(DATASET ENTRIES)

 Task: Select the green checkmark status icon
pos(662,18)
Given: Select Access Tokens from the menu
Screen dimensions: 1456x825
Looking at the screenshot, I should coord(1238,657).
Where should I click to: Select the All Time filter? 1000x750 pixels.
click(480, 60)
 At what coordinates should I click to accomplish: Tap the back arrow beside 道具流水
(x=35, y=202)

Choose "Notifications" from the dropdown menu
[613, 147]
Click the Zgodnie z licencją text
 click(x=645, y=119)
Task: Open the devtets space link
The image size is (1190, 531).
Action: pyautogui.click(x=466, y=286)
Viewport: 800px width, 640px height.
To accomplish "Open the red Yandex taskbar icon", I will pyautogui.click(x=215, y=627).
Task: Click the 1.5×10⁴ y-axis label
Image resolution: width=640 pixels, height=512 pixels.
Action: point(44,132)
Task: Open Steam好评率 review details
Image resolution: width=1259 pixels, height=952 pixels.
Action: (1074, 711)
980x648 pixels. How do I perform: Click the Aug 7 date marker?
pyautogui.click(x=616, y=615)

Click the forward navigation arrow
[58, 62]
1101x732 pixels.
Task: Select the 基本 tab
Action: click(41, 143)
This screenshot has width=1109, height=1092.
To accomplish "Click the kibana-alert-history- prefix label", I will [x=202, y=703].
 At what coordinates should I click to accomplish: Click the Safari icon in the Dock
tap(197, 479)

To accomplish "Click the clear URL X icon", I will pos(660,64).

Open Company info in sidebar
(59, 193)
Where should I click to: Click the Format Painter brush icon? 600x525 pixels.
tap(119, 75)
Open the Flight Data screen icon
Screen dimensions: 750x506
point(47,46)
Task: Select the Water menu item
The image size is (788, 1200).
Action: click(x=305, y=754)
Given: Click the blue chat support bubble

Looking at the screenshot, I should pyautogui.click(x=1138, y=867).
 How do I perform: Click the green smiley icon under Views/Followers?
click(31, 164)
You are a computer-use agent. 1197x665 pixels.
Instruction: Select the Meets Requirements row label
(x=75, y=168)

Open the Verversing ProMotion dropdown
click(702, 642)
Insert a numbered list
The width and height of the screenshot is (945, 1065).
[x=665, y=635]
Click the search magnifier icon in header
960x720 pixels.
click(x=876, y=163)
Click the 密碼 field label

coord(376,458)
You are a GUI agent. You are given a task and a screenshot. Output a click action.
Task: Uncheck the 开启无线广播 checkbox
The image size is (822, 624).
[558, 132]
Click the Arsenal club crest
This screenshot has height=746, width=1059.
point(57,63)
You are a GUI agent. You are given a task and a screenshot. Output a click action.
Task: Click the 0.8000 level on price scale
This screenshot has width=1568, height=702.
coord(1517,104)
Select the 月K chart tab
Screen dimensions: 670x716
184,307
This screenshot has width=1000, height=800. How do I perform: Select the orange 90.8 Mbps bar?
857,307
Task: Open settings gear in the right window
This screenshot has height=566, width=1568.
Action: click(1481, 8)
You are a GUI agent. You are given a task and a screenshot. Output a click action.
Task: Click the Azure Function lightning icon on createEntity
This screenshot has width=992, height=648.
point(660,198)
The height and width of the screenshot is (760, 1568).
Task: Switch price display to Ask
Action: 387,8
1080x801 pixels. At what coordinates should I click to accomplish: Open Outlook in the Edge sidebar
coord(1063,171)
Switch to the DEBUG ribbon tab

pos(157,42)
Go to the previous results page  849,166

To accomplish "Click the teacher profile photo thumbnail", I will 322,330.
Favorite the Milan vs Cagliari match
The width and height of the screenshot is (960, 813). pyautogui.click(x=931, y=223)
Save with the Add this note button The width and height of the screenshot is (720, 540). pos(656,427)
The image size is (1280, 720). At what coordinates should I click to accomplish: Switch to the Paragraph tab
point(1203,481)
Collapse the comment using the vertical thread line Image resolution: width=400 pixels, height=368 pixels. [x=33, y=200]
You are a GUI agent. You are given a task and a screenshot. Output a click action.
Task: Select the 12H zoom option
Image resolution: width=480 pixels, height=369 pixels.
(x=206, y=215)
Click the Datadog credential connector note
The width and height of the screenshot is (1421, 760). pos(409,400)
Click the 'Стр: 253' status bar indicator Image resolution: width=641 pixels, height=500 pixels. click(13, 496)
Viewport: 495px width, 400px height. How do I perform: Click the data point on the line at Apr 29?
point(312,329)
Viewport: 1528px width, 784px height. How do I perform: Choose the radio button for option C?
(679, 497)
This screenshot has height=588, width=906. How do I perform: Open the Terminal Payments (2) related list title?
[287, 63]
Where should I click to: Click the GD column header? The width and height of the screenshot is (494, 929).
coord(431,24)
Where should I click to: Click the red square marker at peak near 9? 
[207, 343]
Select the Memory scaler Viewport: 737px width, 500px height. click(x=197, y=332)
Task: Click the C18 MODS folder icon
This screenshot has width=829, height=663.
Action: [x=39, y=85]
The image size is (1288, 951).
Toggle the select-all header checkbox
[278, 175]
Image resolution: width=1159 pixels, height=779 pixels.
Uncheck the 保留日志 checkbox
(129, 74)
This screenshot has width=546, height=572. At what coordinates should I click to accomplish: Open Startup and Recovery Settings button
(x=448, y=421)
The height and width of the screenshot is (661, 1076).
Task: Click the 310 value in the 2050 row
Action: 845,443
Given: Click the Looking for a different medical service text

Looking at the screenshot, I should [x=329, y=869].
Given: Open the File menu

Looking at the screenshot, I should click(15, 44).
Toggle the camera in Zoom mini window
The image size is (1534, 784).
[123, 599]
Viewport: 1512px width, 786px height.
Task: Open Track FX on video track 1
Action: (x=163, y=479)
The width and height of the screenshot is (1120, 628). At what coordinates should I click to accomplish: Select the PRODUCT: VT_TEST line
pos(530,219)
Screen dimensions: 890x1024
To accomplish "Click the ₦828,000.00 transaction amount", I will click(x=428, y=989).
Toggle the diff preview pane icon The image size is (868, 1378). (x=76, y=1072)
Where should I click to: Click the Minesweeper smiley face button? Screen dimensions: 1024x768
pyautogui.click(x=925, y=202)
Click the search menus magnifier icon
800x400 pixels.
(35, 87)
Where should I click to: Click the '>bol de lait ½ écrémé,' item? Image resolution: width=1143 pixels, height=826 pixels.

(End DATASET ENTRIES)

▶ _WORK ITEM_: Print out every record again, exactly and in full.

▶ _EXPECTED ANSWER_:
 Task: Select the green checkmark status icon
pos(662,18)
Given: Select Access Tokens from the menu
Screen dimensions: 1456x825
Looking at the screenshot, I should coord(1238,657).
Where should I click to: Select the All Time filter? 1000x750 pixels.
click(480, 60)
 At what coordinates should I click to accomplish: Tap the back arrow beside 道具流水
(x=35, y=202)

Choose "Notifications" from the dropdown menu
[613, 147]
Click the Zgodnie z licencją text
 click(x=645, y=119)
Task: Open the devtets space link
The image size is (1190, 531).
Action: pyautogui.click(x=466, y=286)
Viewport: 800px width, 640px height.
To accomplish "Open the red Yandex taskbar icon", I will pyautogui.click(x=215, y=627).
Task: Click the 1.5×10⁴ y-axis label
Image resolution: width=640 pixels, height=512 pixels.
Action: point(44,132)
Task: Open Steam好评率 review details
Image resolution: width=1259 pixels, height=952 pixels.
Action: (1074, 711)
980x648 pixels. How do I perform: Click the Aug 7 date marker?
pyautogui.click(x=616, y=615)

Click the forward navigation arrow
[58, 62]
1101x732 pixels.
Task: Select the 基本 tab
Action: click(41, 143)
This screenshot has width=1109, height=1092.
To accomplish "Click the kibana-alert-history- prefix label", I will [x=202, y=703].
 At what coordinates should I click to accomplish: Click the Safari icon in the Dock
tap(197, 479)

To accomplish "Click the clear URL X icon", I will pos(660,64).

Open Company info in sidebar
(59, 193)
Where should I click to: Click the Format Painter brush icon? 600x525 pixels.
tap(119, 75)
Open the Flight Data screen icon
Screen dimensions: 750x506
point(47,46)
Task: Select the Water menu item
The image size is (788, 1200).
Action: click(x=305, y=754)
Given: Click the blue chat support bubble

Looking at the screenshot, I should pyautogui.click(x=1138, y=867).
 How do I perform: Click the green smiley icon under Views/Followers?
click(31, 164)
You are a computer-use agent. 1197x665 pixels.
Instruction: Select the Meets Requirements row label
(x=75, y=168)

Open the Verversing ProMotion dropdown
click(702, 642)
Insert a numbered list
The width and height of the screenshot is (945, 1065).
[x=665, y=635]
Click the search magnifier icon in header
960x720 pixels.
click(x=876, y=163)
Click the 密碼 field label

coord(376,458)
You are a GUI agent. You are given a task and a screenshot. Output a click action.
Task: Uncheck the 开启无线广播 checkbox
The image size is (822, 624).
[558, 132]
Click the Arsenal club crest
This screenshot has height=746, width=1059.
point(57,63)
You are a GUI agent. You are given a task and a screenshot. Output a click action.
Task: Click the 0.8000 level on price scale
This screenshot has width=1568, height=702.
coord(1517,104)
Select the 月K chart tab
Screen dimensions: 670x716
184,307
This screenshot has width=1000, height=800. How do I perform: Select the orange 90.8 Mbps bar?
857,307
Task: Open settings gear in the right window
This screenshot has height=566, width=1568.
Action: click(1481, 8)
You are a GUI agent. You are given a task and a screenshot. Output a click action.
Task: Click the Azure Function lightning icon on createEntity
This screenshot has width=992, height=648.
point(660,198)
The height and width of the screenshot is (760, 1568).
Task: Switch price display to Ask
Action: 387,8
1080x801 pixels. At what coordinates should I click to accomplish: Open Outlook in the Edge sidebar
coord(1063,171)
Switch to the DEBUG ribbon tab

pos(157,42)
Go to the previous results page  849,166

To accomplish "Click the teacher profile photo thumbnail", I will 322,330.
Favorite the Milan vs Cagliari match
The width and height of the screenshot is (960, 813). pyautogui.click(x=931, y=223)
Save with the Add this note button The width and height of the screenshot is (720, 540). pos(656,427)
The image size is (1280, 720). At what coordinates should I click to accomplish: Switch to the Paragraph tab
point(1203,481)
Collapse the comment using the vertical thread line Image resolution: width=400 pixels, height=368 pixels. [x=33, y=200]
You are a GUI agent. You are given a task and a screenshot. Output a click action.
Task: Select the 12H zoom option
Image resolution: width=480 pixels, height=369 pixels.
(x=206, y=215)
Click the Datadog credential connector note
The width and height of the screenshot is (1421, 760). pos(409,400)
Click the 'Стр: 253' status bar indicator Image resolution: width=641 pixels, height=500 pixels. click(13, 496)
Viewport: 495px width, 400px height. How do I perform: Click the data point on the line at Apr 29?
point(312,329)
Viewport: 1528px width, 784px height. How do I perform: Choose the radio button for option C?
(679, 497)
This screenshot has height=588, width=906. How do I perform: Open the Terminal Payments (2) related list title?
[287, 63]
Where should I click to: Click the GD column header? The width and height of the screenshot is (494, 929).
coord(431,24)
Where should I click to: Click the red square marker at peak near 9? 
[207, 343]
Select the Memory scaler Viewport: 737px width, 500px height. click(x=197, y=332)
Task: Click the C18 MODS folder icon
This screenshot has width=829, height=663.
Action: [x=39, y=85]
The image size is (1288, 951).
Toggle the select-all header checkbox
[278, 175]
Image resolution: width=1159 pixels, height=779 pixels.
Uncheck the 保留日志 checkbox
(129, 74)
This screenshot has width=546, height=572. At what coordinates should I click to accomplish: Open Startup and Recovery Settings button
(x=448, y=421)
The height and width of the screenshot is (661, 1076).
Task: Click the 310 value in the 2050 row
Action: 845,443
Given: Click the Looking for a different medical service text

Looking at the screenshot, I should [x=329, y=869].
Given: Open the File menu

Looking at the screenshot, I should click(15, 44).
Toggle the camera in Zoom mini window
The image size is (1534, 784).
[123, 599]
Viewport: 1512px width, 786px height.
Task: Open Track FX on video track 1
Action: (x=163, y=479)
The width and height of the screenshot is (1120, 628). At what coordinates should I click to accomplish: Select the PRODUCT: VT_TEST line
pos(530,219)
Screen dimensions: 890x1024
To accomplish "Click the ₦828,000.00 transaction amount", I will click(x=428, y=989).
Toggle the diff preview pane icon The image size is (868, 1378). (x=76, y=1072)
Where should I click to: Click the Minesweeper smiley face button? Screen dimensions: 1024x768
pyautogui.click(x=925, y=202)
Click the search menus magnifier icon
800x400 pixels.
(35, 87)
Where should I click to: Click the '>bol de lait ½ écrémé,' item? Image resolution: width=1143 pixels, height=826 pixels.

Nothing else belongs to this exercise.